Com o slogan “vigílias para pessoas machucadas”, o pastor Rafah Moreira, 41, criou um espaço para atender fiéis com diversas dores. No entanto, as eleições de 2022 fizeram do espaço um local diferente. Ele se surpreendeu com os múltiplos depoimentos negativos que recebeu de participantes, que foram perseguidos e questionados sobre a própria fé durante o período eleitoral.
Líder do Movimento Negro Evangélico, à frente da Igreja Head80, na Vila Ema, zona leste de São Paulo, ele conta que recebeu comentários negativos nas redes sociais e rompimentos com outros cristãos por assumir voto na esquerda, uma reclamação de outros seguidores da igreja.
“Junto a outros pastores, promovo vigílias para acolher cristãos que estão fragilizados emocionalmente por se posicionarem diferente da onda evangélica contra Lula [candidato PT à presidência]”, diz Moreira.
Para contrapor com a narrativa da extrema direita, ele participa de um projeto chamado Novas Narrativas Evangélicas, que objetiva dialogar com outros cristãos sobre temas como fé, racismo, fome, meio ambiente e feminismo.
Um dos movimentos protagonizados pelo grupo é a hashtag #LivrePraVotar, que traz uma mensagem dizendo que “Deus não tem candidato”. Nos comentários das postagens nas redes sociais, é possível ver ataques de opositores. “Fui chamado de endemoniado. Falaram que preciso me converter”, diz o pastor.
Ele também conta que ocorreram rompimentos com alguns fiéis após fazer pregações mais progressistas que traziam acolhimento a pessoas em vulnerabilidade social, sem acesso à saneamento básico, à saúde, ou rejeitadas por serem LGBT+ (sigla para Lésbicas, Gays, Bissexuais, Transexuais e mais).

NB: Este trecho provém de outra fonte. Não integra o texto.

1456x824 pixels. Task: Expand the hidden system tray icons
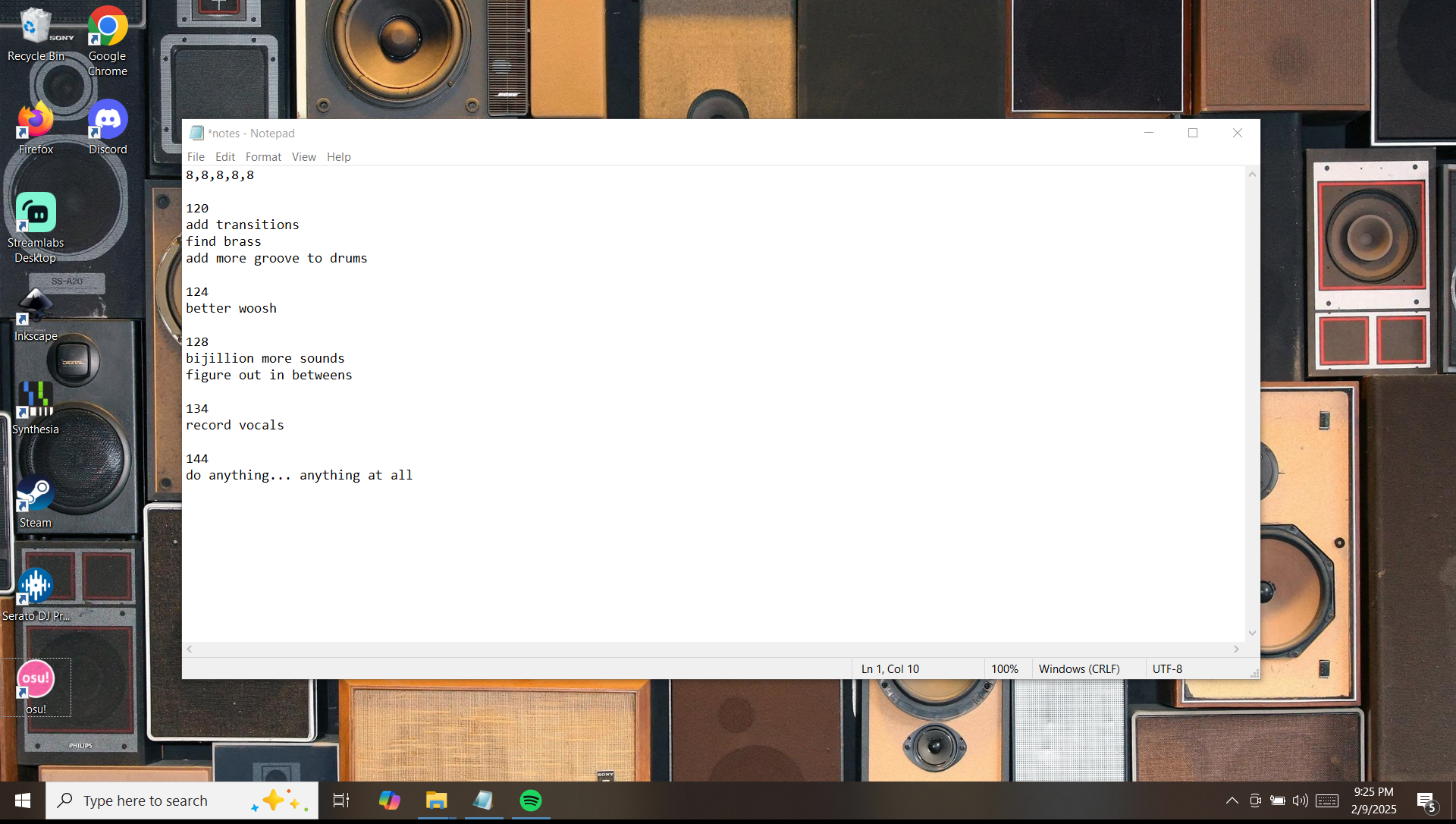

“Sou cristão e, a partir disso, me tornei progressista. Algumas pessoas vieram me questionar sobre o meu voto na esquerda. Dialoguei, expus com base bíblica, mas elas não aceitaram e me viram como louco”, relata Moreira.
O psicanalista Gabriel Lima, 23, teve que se afastar de alguns familiares e amigos por conta da mesma situação. “Tentaram cercear a minha fé. Participar dos encontros é fundamental para me fortalecer. Lá [no projeto], ajudamos uns aos outros”, conta.

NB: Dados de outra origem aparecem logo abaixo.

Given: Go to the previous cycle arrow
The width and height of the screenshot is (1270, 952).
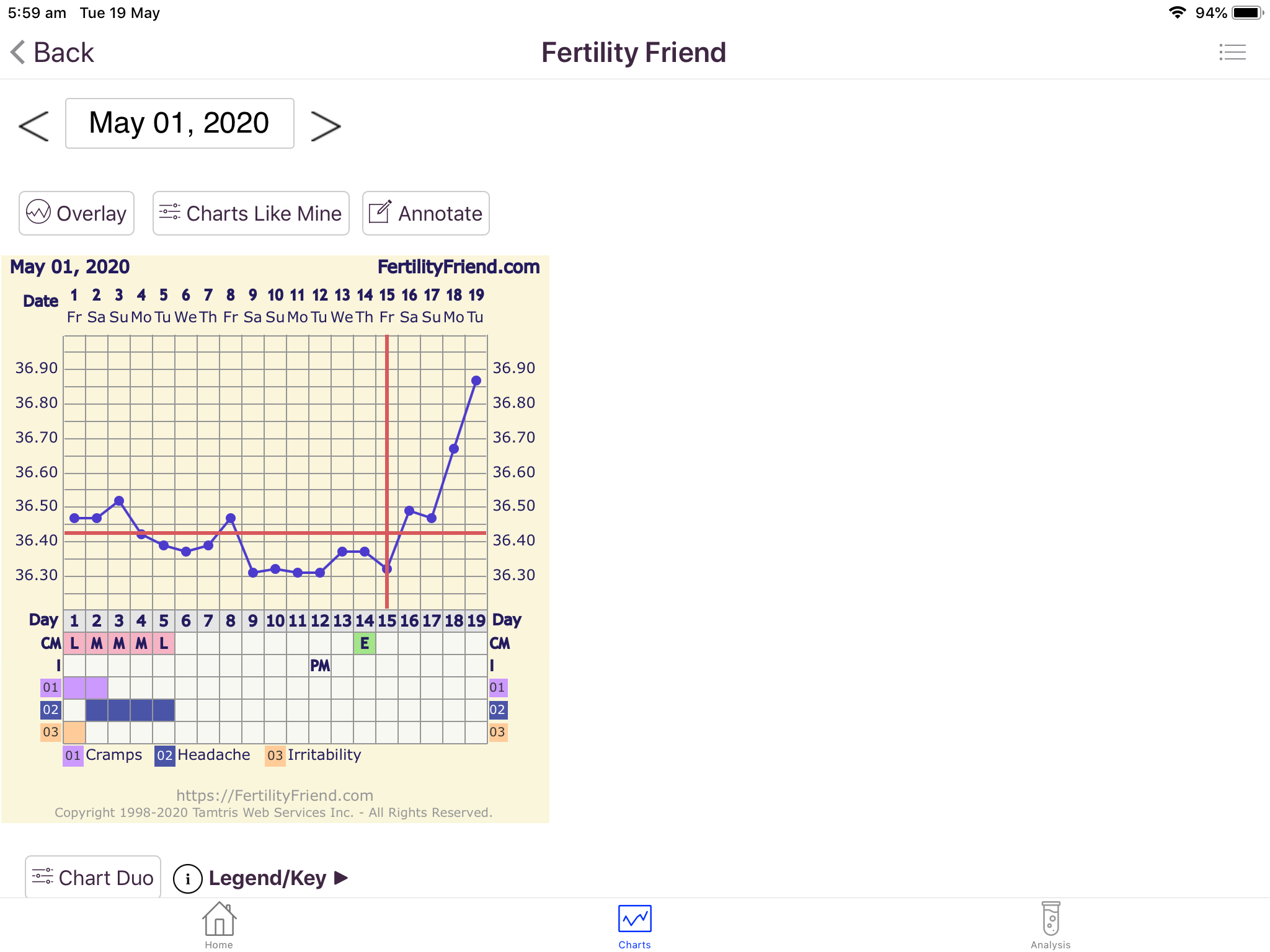Looking at the screenshot, I should [33, 126].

“Isso vai acabar. Bolsonaro vai ganhar. Vocês vão perecer”. Essa foi a mensagem que o pastor Marcos Gladstone, 46, dirigente da Igreja Cristã Contemporânea, no Tatuapé, também zona leste de São Paulo, ouviu na porta do templo por uma pessoa que passava no local.
Fundada em 2013, a igreja reúne entre 250 e 300 membros, com unidades no Rio de Janeiro, Minas Gerais e Bahia, e é conhecida por ter pessoas LGBTs nos cultos. “Nossa igreja é inclusiva. Seria incongruente apoiar um governo que é homofóbico, misógino, machista, racista e que não vê as minorias que estão dentro da igreja”, diz o pastor.

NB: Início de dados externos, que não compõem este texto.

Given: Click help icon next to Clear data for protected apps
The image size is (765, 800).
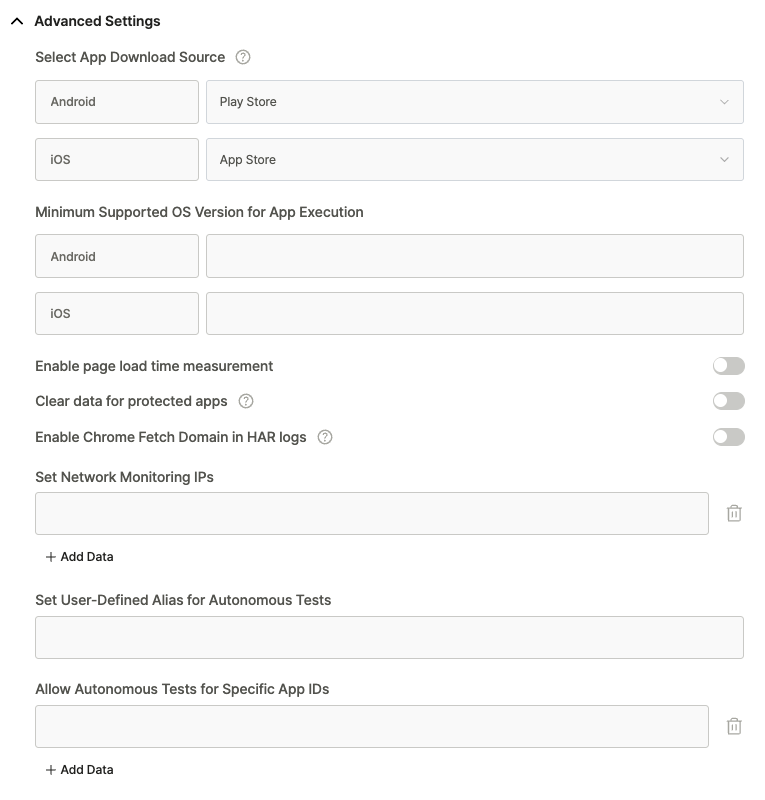Looking at the screenshot, I should click(x=246, y=401).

Por ser um lugar que se posiciona em prol da construção de um espaço que aceita a pluralidade de orientação sexual ou identidade de gênero dos fiéis, a igreja sempre enfrentou diversos ataques. “Já picharam o muro do templo com versículos bíblicos, já mandaram nos convertemos”, conta Gladstone.
“Muitos irmãos estão emocionalmente abalados com toda a polarização política. Alguns romperam novamente com os familiares que chegaram a questionar a fé deles”, complementa.
O pastor Eduardo Soares, 49, também dirige a Igreja Contemporânea e conta que já passou por constrangimentos pelo voto na esquerda. “Tenho uma amiga, que agora é ex-amiga, que vivia me mandando mensagens com insultos camuflados, questionando a minha posição evangélica e como eu poderia votar no Lula”, conclui Soares.